Though the group’s founders have denied playing a role in the harassment of Jenkins, Jenkins describes Moms for Liberty as “the match” that ignited “an uprising of parents who probably would have never even known who I was in the first place.”

“I believe that you don’t get to look at a pile of gasoline, light the match, and then as somebody grabs it and throws it into that gasoline claim that you have nothing to do with that fire,” said Jenkins.

In an emailed statement to Yahoo News, Descovich said Moms for Liberty’s members “are instructed not to participate in harassment, intimidation, or threatening behavior,” and provided links to examples of previous statements in which the organization has publicly denounced the behavior of protesters outside Jenkins’s home.

“We have publicly and consistently condemned the egregious behaviors directed towards Mrs. Jenkins by people not affiliated with our organization,” said Descovich. “It is time that she stops making unsubstantiated claims about our members.”

Kristina Foreman and her 6-year-old daughter stand in the grass next to a road with signs reading: Masks harm kids, and Keep masks optional.
Kristina Foreman and her 6-year-old daughter outside the Brevard County school board meeting on Aug. 30. (Paul Hennessy/SOPA Images/LightRocket via Getty Images) (SOPA Images/LightRocket via Gett)

Across the country, local school board members and educators have been subjected to acts of intimidation and harassment similar to those described by Jenkins. Anti-mask protesters have disrupted school board meetings from California to Georgia, with reports of physical attacks on officials — like the one that resulted in the arrest of an Illinois man for aggravated battery and disorderly conduct following an altercation at a school board meeting last month — becoming increasingly common.

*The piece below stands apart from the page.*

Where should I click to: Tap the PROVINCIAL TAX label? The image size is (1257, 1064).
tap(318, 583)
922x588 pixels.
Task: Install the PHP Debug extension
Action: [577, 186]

However, it wasn’t until last month that Jenkins realized she was not alone. On Sept. 28, the National School Boards Association issued a letter to President Biden calling for federal law enforcement assistance to respond to the “growing number of threats of violence and acts of intimidation occurring across the nation.” The letter, which prompted Attorney General Merrick Garland to order the FBI to work with local leaders to address this trend, described the recent increase in “acts of malice, violence, and threats against public school officials” as “a form of domestic terrorism and hate crimes” — a statement Jenkins agrees with “wholeheartedly.”

“I agree, it’s domestic terrorism,” she said, adding that she believes some parents’ “irrational fears” over things like COVID safety protocols and “critical race theory” are “being used and manipulated for political gain across all levels of our government.”

“It is taking people and turning them into enemies, into villains, into threats,” she said.

Beyond the immediate concerns for her family’s safety, Jenkins said she worries that such tactics will discourage other people who care about their communities from seeking public office. After all, she said, the reason she was elected in the first place was her support for COVID-19 mitigation measures, like mask mandates.

“I was elected to keep our students and staff safe,” she said. “And because I’m doing the job I was elected to do, I am now a part of these calculated efforts to threaten, harass and intimidate.”